Ostatnio bardzo mi po drodze z książkami zawierającymi liczne tajemnice oraz motyw śmierci. Być może to przypadek, a być może potrzeba odreagowania życia. Stawiam na to drugie. Ciekawe jest jednak to, że kolejna czytana przeze mnie pozycja wspomina o kochającej matce. Ale czy tym razem mowa o zdrowej relacji? „Teściowa” Sally Hepworth to książka, która przemówiła do mnie, gdy tylko poznałam jej opis. Wyczuwałam dobre zaplecze sekretów, których ofiarą zostanie – biedna – synowa. Czy teściowa jest w stanie nękać żonę swego ukochanego syneczka nawet zza grobu? I ile prawdy jest w dowcipach?

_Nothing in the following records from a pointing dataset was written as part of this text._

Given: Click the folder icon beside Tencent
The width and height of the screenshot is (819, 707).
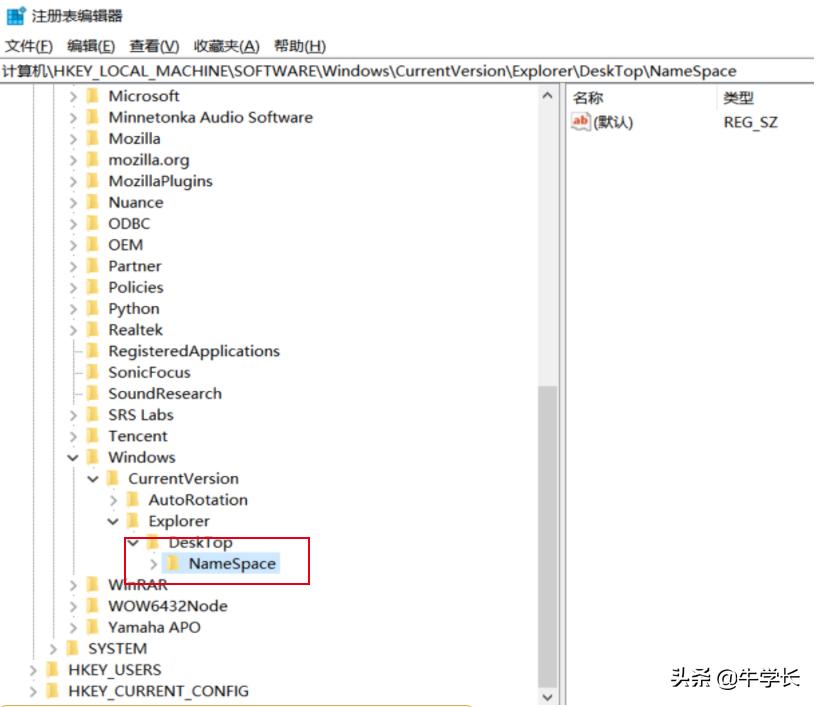Looking at the screenshot, I should pyautogui.click(x=93, y=436).
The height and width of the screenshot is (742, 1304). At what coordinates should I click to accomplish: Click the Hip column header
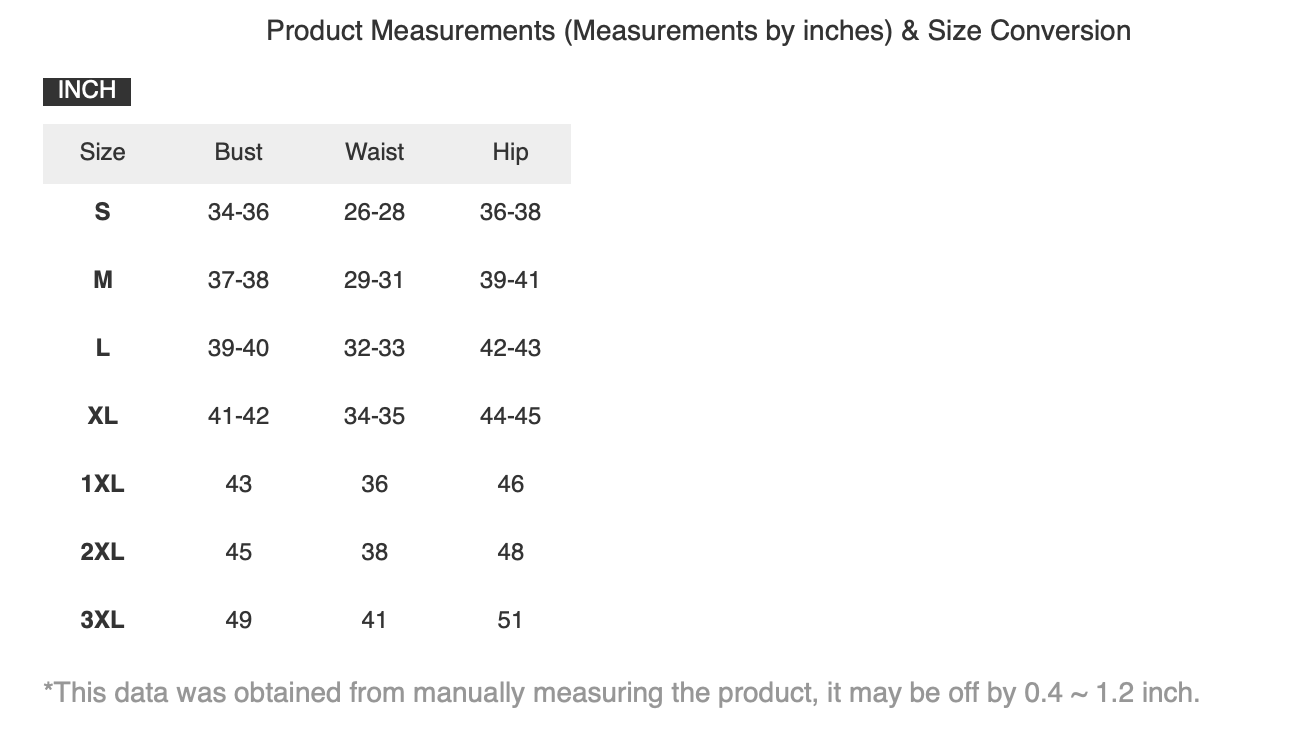510,152
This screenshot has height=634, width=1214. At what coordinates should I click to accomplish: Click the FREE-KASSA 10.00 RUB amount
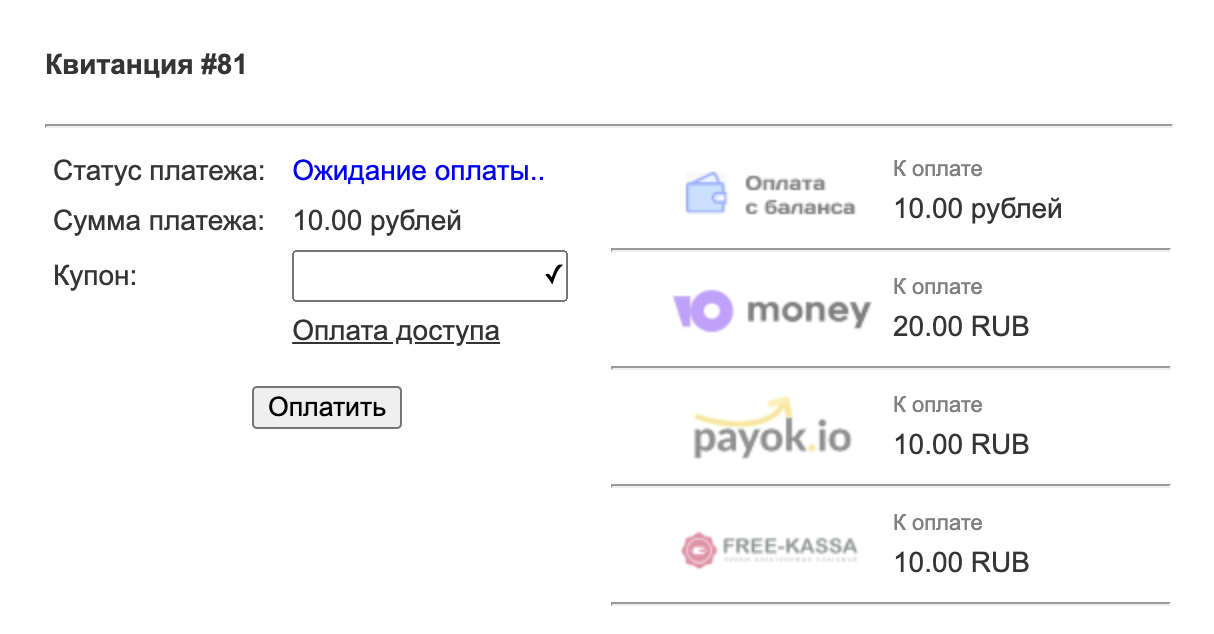click(x=960, y=562)
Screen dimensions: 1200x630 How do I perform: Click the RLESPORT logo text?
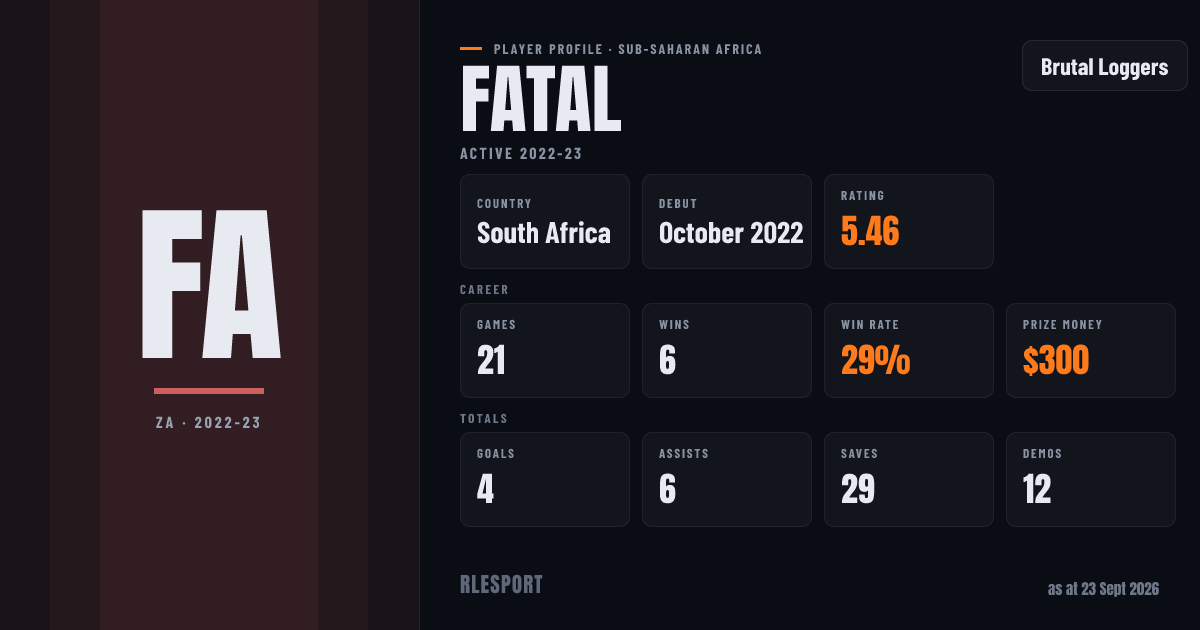pyautogui.click(x=501, y=585)
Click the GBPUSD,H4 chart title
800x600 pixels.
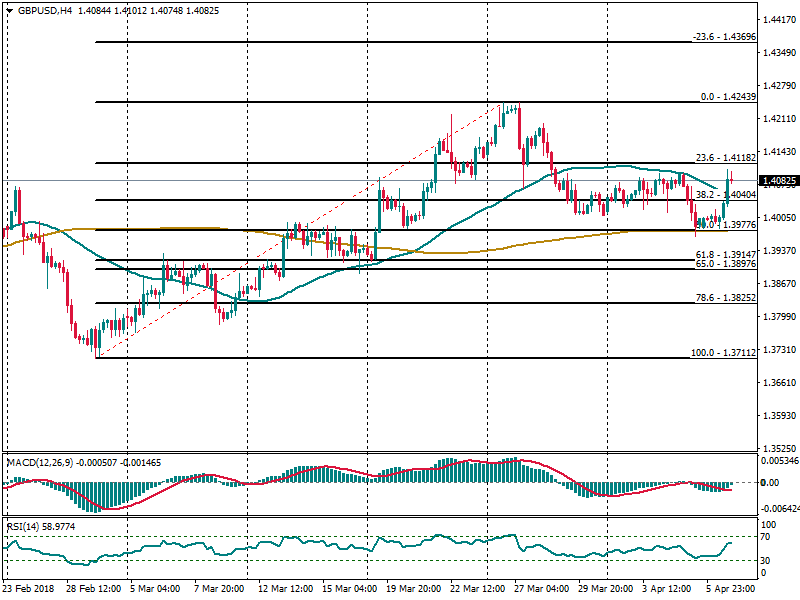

Lucy ma trójkę małych dzieci i kochającego męża, ale ma również naturalnego wroga – teściową. Jednak jakie jest zdziwienie Lucy, gdy pewnego wieczoru – kilka lat po ślubie – dowiaduje się, iż teściowa popełniła samobójstwo! Policja węszy, a denatka zaskakuje nawet zza grobu. Czy życie naprawdę może mieć aż tak perfidne poczucie humoru, by chciało się śmiać przez łzy?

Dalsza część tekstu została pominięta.